**Source text:**
▽
May 6, 2005

WOR's Lyndhurst, N.J. Transmitter - 1967-2006

Most 50,000 watt AM stations in major markets find a transmitter site that works, and they stay there. Indeed, in this era of NIMBYism and BANANAology, the last thing most radio stations want to try to do is move their towers, especially if those towers consist of three painted and lit 689-foot guyed towers. In fact, it's not only not very rare to find a big AM station's transmitter in the same place where it was 60 or 70 years ago, it's almost expected.

But New York's WOR (710) isn't just any radio station. Next year, it will move to a brand-new tower site - and it won't even be the station's first move as a 50,000-watter. This week on Site of the Week, we visit the current WOR site, at 1585 Valley Brook Avenue in Lyndhurst, New Jersey - a site that WOR has occupied only since 1967.

Some history is in order: WOR's life as a 50,000 watt radio station began at a site in Carteret, N.J., ten miles or so to the south of the Lyndhurst site. The Carteret site was built when WOR harbored dreams of serving both New York City and New Jersey, and the antenna there (one of the first directional antennas used in the U.S.) was designed to throw lobes to the northeast, over New York, and the southwest, over Philadelphia.

It worked well, but by the sixties it was clear that the increasing number of stations in both markets would make WOR solely a New York station in practice - and that meant improving signal strength over the city and Long Island and improving the signal over the fast-growing communities in northern New Jersey and north of the city in Westchester and Connecticut. And that, in turn, meant a new transmitter site more centrally located to the market.

So it was that WOR arrived on a reclaimed dump site alongside the New Jersey Turnpike in Lyndhurst, at a site designed by Jack Poppele, the very same engineer who'd built the Carteret site (which ended up as a community park, with no signs remaining of its rich history with WOR.)

It was already a crowded neighborhood - WINS (1010) had been at a site a mile or so to the west since the forties, and WLIB (1190) built its new three-tower array on Valley Brook the same year that WOR moved in.

The era of fancy transmitter buildings had already passed by the time WOR built here; with no need for constant staffing, the WOR building is an unadorned brick rectangle without even a nifty illuminated sign like some of its neighbors in the Meadowlands. Come inside and you're looking at the back of the Continental 317C (modified to a 317C1) that's been here since 1973; walk around the side of the Continental (past the door to the emergency studio) and you can pretty much take everything in at one glance.
△
**Directives:**
1. In the article about WOR's Lyndhurst transmitter, which engineer designed the Lyndhurst site?
2. Carry on the article about WOR's Lyndhurst transmitter site, starting after its last sentence.

**Data segment:**
▽
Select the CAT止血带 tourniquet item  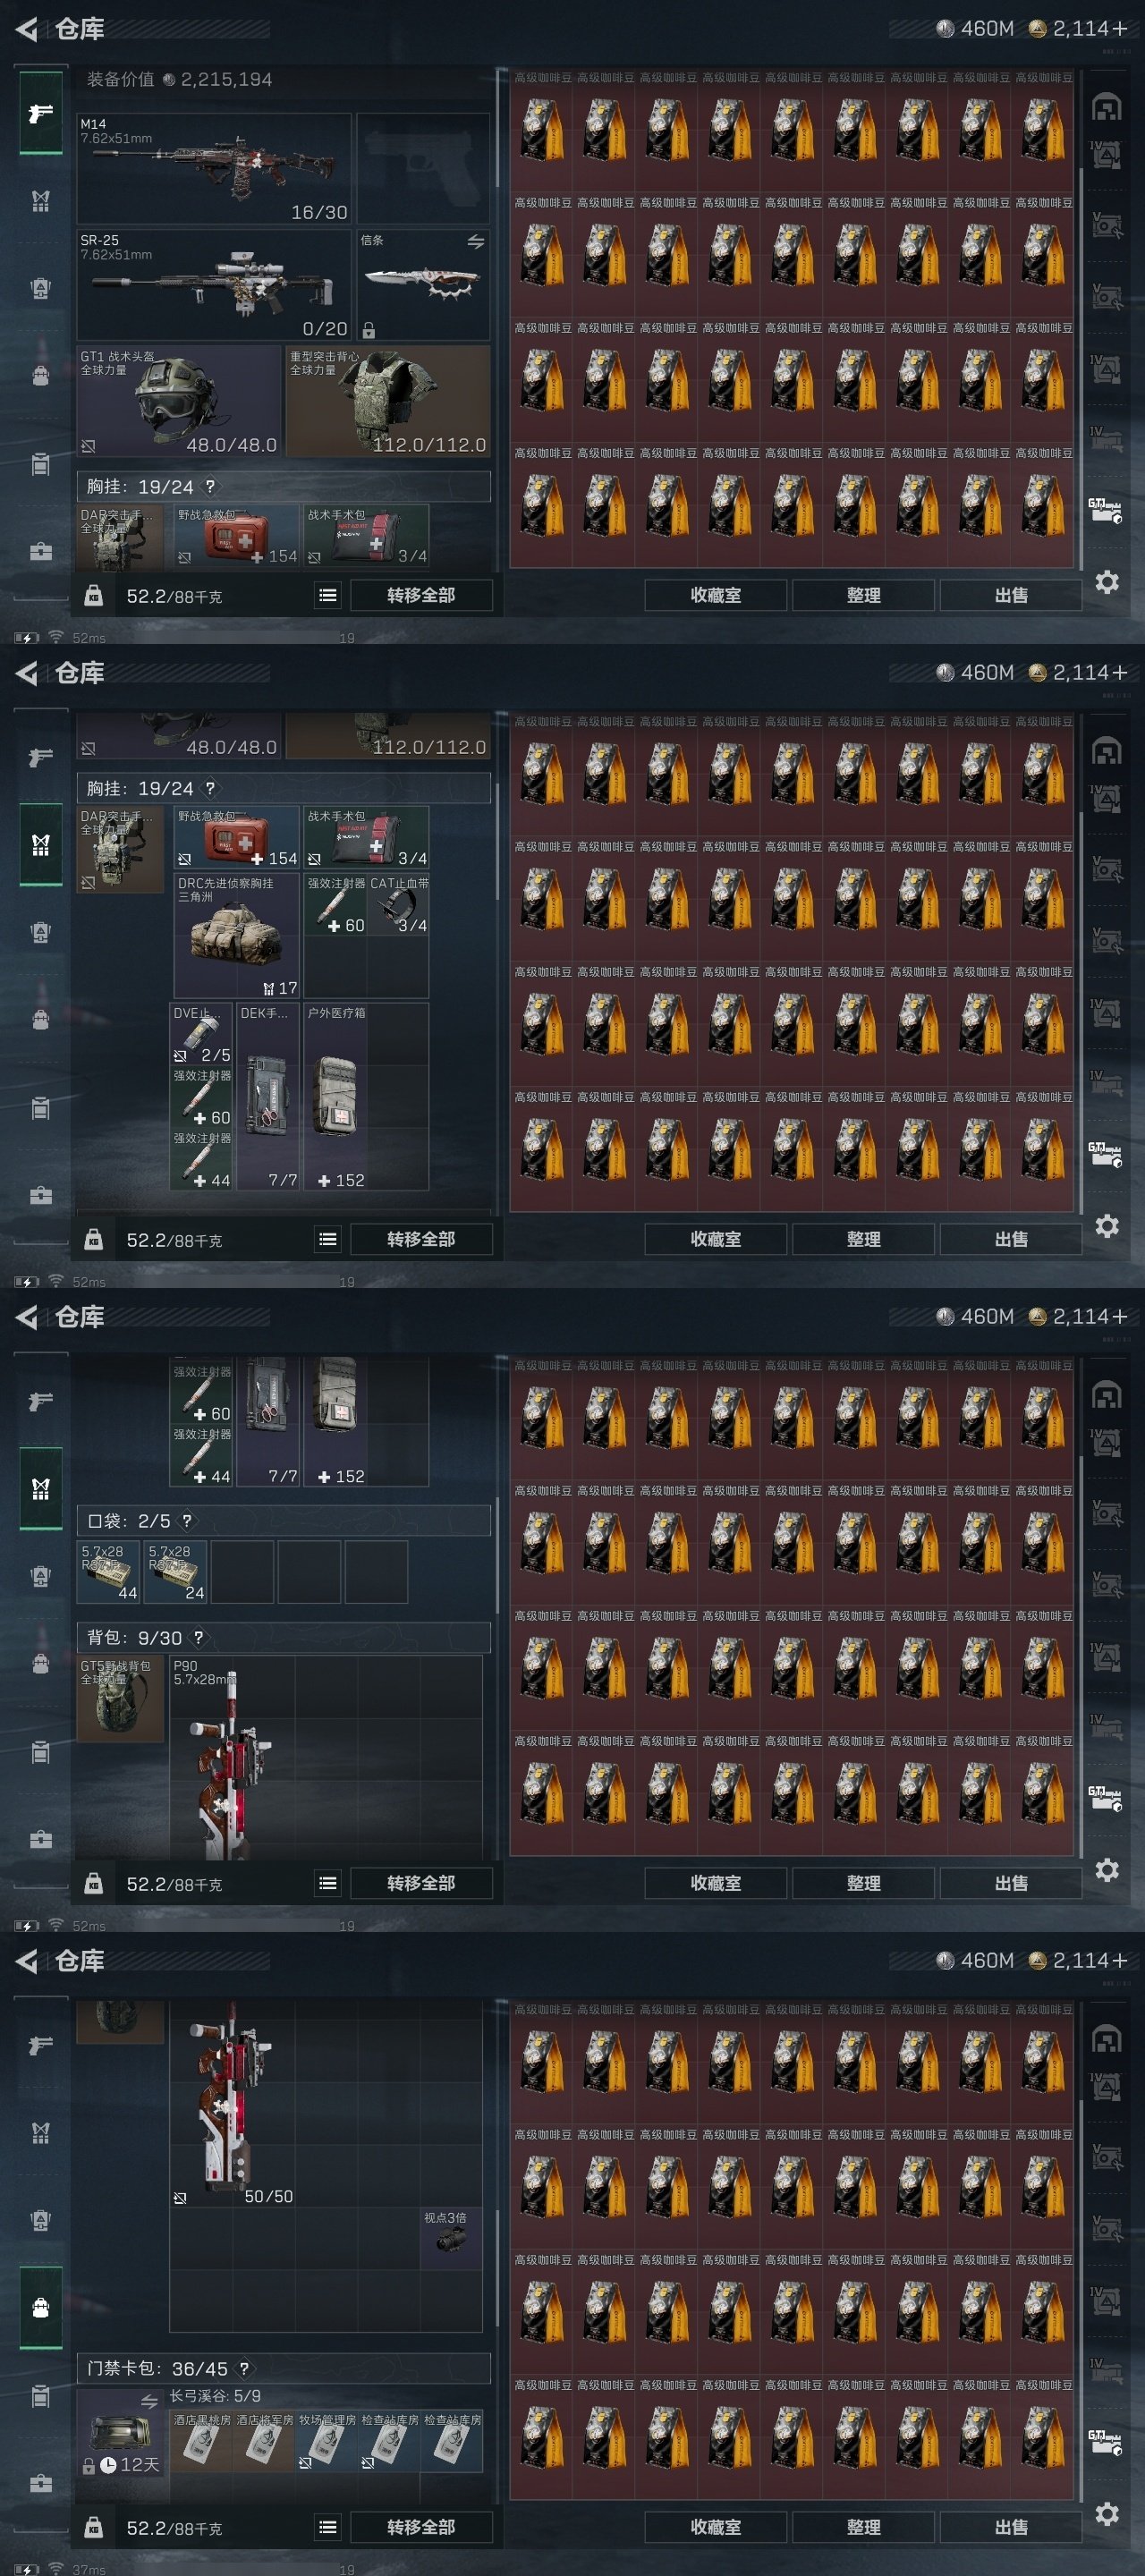(x=398, y=904)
△
**Responses to the tasks:**
1. Jack Poppele

2.
Stand with your back to the Continental (which is still fired up once a week; for many years, it was used during the Joe Franklin show, which seemed to fit pretty well) and you'll see the current main transmitter, a Harris DX50, at your left. In front of you will be the phasor (WOR uses the same directional pattern day and night, focusing its 50 kW right over New York City and Long Island), and to your right, the equipment racks, full of processing gear (an Omnia for the DX50, an Optimod 9100 for the Continental), mod monitors, remote control equipment, satellite downlinks, and the studio-transmitter and transmitter-studio links that connect Lyndhurst to the Manhattan studios via two microwave paths (with ISDN and a leased line for backup, and "best of" DATs out at Lyndhurst for backup to the backup.)

WOR was one of the first stations to experiment on-air with IBOC digital, and down at the bottom of the right side of the rack (a little out of the frame in this picture) is the original homebrew Ibiquity test exciter, now retired from regular use.

It's since been replaced by the Harris Dexstar unit that sits in a rack of its own next to the main equipment rack and feeds the DX50.

There's a generator out here, of course, and a working emergency studio that could be used in the event the Manhattan studio is unusable. (The old studio location at 1440 Broadway had a generator as well, which required WOR's engineers to carry fuel by hand up 23 flights of stairs from Times Square; the new studios at 111 Broadway are on the second floor, much more amenable to emergency broadcasts - but just in case, there's still this room out at Lyndhurst, too.)

And before we leave the building, a few words about - yes - the bathroom. There's not really any plumbing to speak of out here in this area that was, after all, a swamp, so the toilet in the WOR transmitter's bathroom is a fascinating device called an "Incinolet" that disposes of waste by incinerating it, electrically. I'm told that it's quite noisy and gives unsuspecting visitors quite a start!

Out back, the three towers form a sort of a "V," with the point of the V angled away from Manhattan. With the proximity of WINS and WLIB (and the more recent addition of WSNR 620 in the neighborhood, just south of the WLIB array), there are fairly elaborate tuning networks and skirting at the base of each tower to prevent re-radiation of the other nearby AM signals. (You can see a bit of the skirting in the photomontage at the top of the page, showing the tower closest to the transmitter building.)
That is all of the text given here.